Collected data
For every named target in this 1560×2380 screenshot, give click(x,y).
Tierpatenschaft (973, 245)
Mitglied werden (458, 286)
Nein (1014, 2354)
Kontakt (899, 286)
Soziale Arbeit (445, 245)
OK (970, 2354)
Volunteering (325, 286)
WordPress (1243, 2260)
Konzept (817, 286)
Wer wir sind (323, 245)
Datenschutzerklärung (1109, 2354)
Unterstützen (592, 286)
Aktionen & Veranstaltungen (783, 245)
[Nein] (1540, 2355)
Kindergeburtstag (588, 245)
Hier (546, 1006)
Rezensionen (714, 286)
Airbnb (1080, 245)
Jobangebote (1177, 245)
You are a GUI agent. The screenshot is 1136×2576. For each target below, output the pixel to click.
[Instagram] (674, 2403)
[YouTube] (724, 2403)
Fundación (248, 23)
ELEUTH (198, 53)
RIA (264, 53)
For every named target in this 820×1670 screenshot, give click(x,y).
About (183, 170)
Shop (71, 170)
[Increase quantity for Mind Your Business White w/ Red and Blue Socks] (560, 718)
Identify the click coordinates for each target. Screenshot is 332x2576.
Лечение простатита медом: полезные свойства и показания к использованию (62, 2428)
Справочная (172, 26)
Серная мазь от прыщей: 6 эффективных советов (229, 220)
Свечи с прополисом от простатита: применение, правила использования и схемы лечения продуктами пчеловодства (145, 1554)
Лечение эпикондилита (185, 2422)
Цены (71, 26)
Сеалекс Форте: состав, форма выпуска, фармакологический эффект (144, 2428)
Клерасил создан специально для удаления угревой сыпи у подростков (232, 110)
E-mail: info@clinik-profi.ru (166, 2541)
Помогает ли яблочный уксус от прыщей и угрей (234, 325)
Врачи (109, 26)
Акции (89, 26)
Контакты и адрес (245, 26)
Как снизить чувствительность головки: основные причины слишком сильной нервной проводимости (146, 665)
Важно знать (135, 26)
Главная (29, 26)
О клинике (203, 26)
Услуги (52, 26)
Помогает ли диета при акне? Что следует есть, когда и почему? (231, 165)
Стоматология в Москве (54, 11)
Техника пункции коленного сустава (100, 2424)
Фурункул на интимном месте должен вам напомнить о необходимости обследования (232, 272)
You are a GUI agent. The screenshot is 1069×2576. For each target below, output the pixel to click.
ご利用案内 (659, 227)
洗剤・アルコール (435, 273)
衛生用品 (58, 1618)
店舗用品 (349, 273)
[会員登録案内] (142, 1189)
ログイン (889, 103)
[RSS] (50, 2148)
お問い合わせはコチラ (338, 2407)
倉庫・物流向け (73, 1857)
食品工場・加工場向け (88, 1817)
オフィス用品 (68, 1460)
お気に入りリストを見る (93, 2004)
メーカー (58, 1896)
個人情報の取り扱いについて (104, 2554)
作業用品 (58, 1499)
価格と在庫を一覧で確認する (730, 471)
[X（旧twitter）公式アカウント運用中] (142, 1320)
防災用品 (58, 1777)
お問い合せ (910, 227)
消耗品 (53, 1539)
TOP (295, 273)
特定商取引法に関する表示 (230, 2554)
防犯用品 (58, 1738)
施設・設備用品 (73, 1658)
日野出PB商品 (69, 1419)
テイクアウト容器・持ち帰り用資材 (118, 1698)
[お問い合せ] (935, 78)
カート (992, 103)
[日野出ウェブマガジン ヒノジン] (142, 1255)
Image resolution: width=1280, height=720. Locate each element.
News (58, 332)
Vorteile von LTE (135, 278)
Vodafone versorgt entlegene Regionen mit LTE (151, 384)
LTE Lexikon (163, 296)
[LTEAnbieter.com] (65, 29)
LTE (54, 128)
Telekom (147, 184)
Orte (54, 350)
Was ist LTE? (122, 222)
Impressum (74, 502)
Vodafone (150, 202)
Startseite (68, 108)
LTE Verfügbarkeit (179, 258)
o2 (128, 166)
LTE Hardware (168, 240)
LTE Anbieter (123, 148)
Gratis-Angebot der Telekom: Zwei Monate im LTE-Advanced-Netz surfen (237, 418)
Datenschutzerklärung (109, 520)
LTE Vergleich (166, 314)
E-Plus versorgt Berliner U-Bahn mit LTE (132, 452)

● Work request: Extract, please, the lines from the start of the entries above through the one with "WordPress (1243, 2260)", both included, reproducing each exactly and adding nothing.

● Answer to this exercise:
For every named target in this 1560×2380 screenshot, give click(x,y).
Tierpatenschaft (973, 245)
Mitglied werden (458, 286)
Nein (1014, 2354)
Kontakt (899, 286)
Soziale Arbeit (445, 245)
OK (970, 2354)
Volunteering (325, 286)
WordPress (1243, 2260)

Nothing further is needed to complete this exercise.